- DATA TO USE:
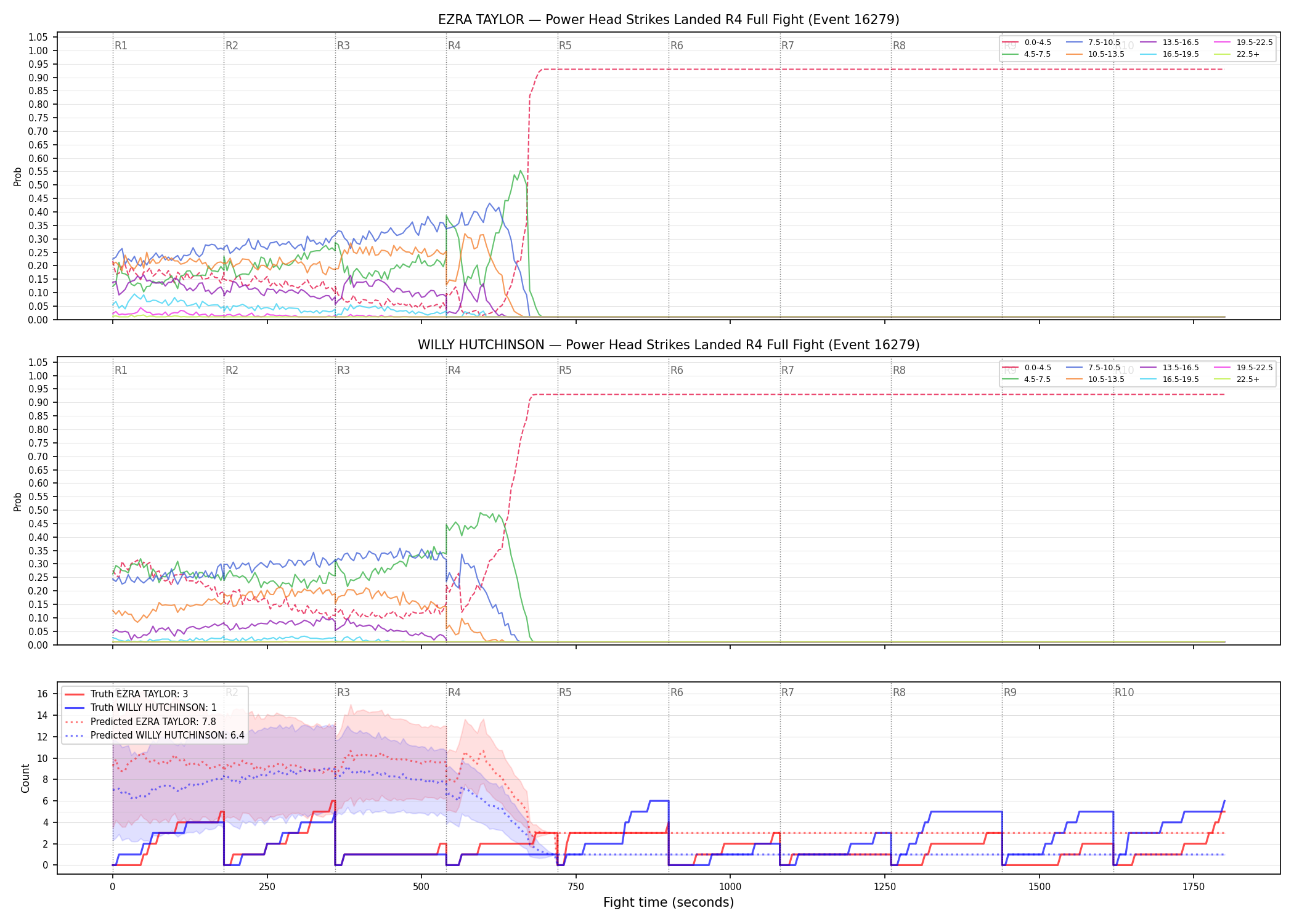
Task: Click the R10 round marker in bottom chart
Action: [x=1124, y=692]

==

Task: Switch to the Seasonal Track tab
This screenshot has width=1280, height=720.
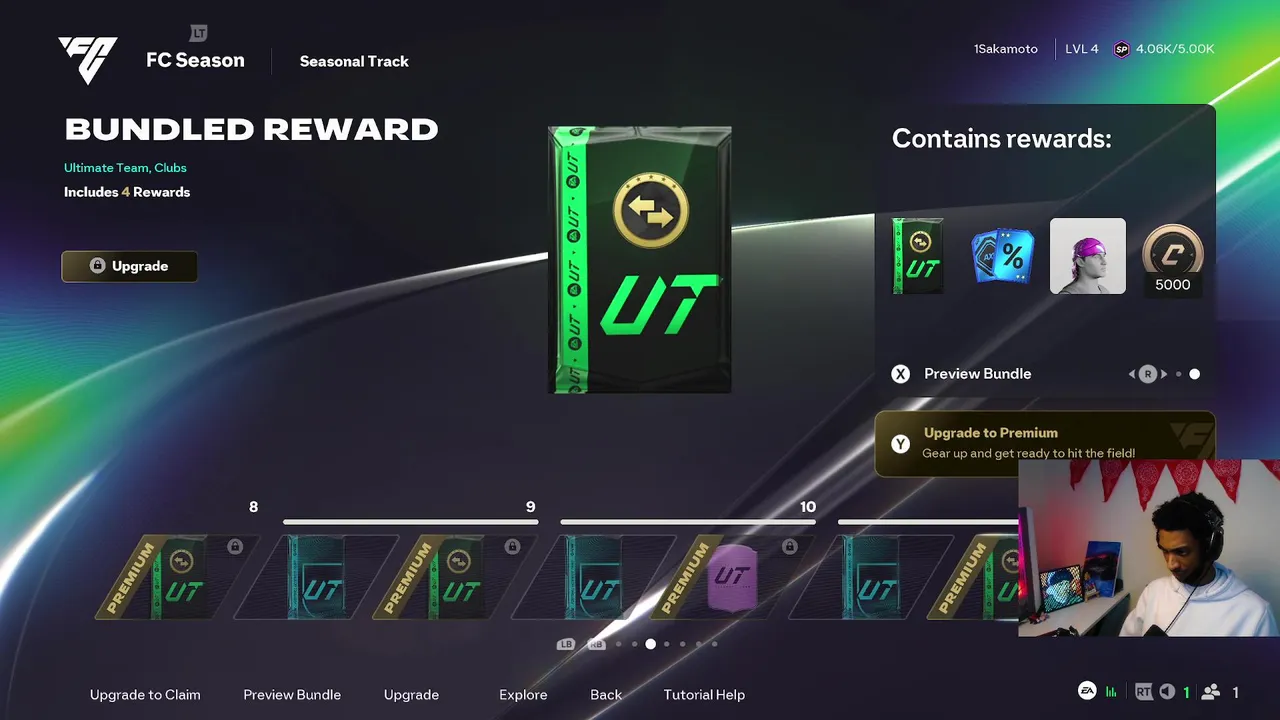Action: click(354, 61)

- PROBLEM REQUIREMENTS: Copy the listing between the lines holding "Task: Switch to the Seasonal Track tab" and "Action: click(354, 61)", inclusive, and offset each coordinate in the answers by +65. Leave the pictures out.

- RESULT FOR THIS EXERCISE:
Task: Switch to the Seasonal Track tab
This screenshot has width=1280, height=720.
Action: click(419, 126)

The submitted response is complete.